• EXERCISE DETAILS: Would you transcribe the whole listing exactly, minus its pictures?

• MATERIAL PROVIDED:
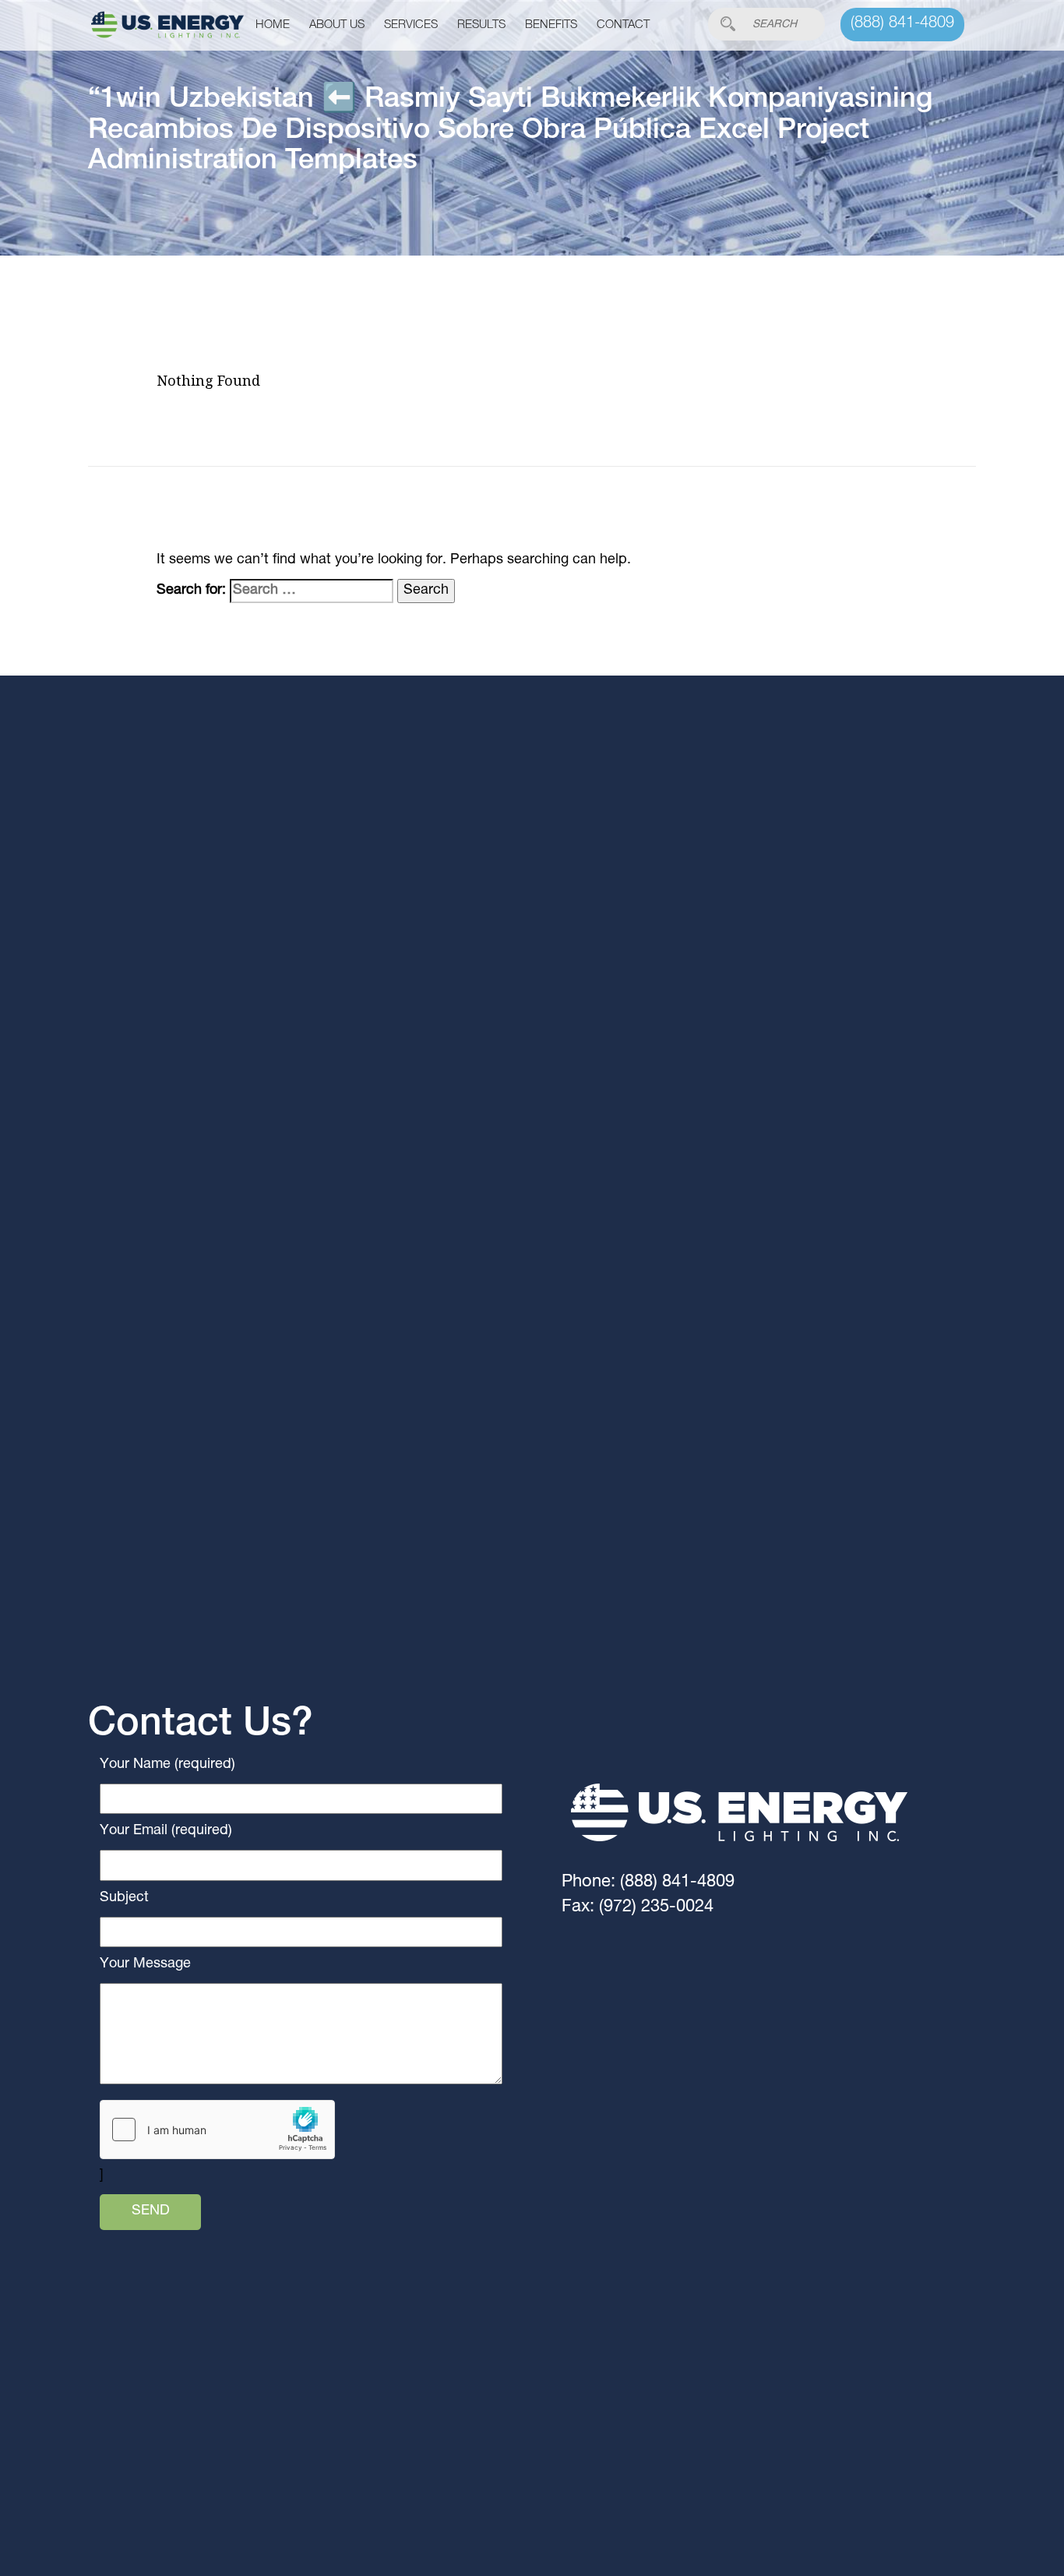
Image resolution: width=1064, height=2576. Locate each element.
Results (481, 25)
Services (411, 25)
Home (272, 25)
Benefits (551, 25)
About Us (337, 25)
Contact (623, 25)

• EXERCISE SOLUTION:
Image resolution: width=1064, height=2576. Locate each element.
Results (481, 25)
Services (411, 25)
Home (272, 25)
Benefits (551, 25)
About Us (337, 25)
Contact (623, 25)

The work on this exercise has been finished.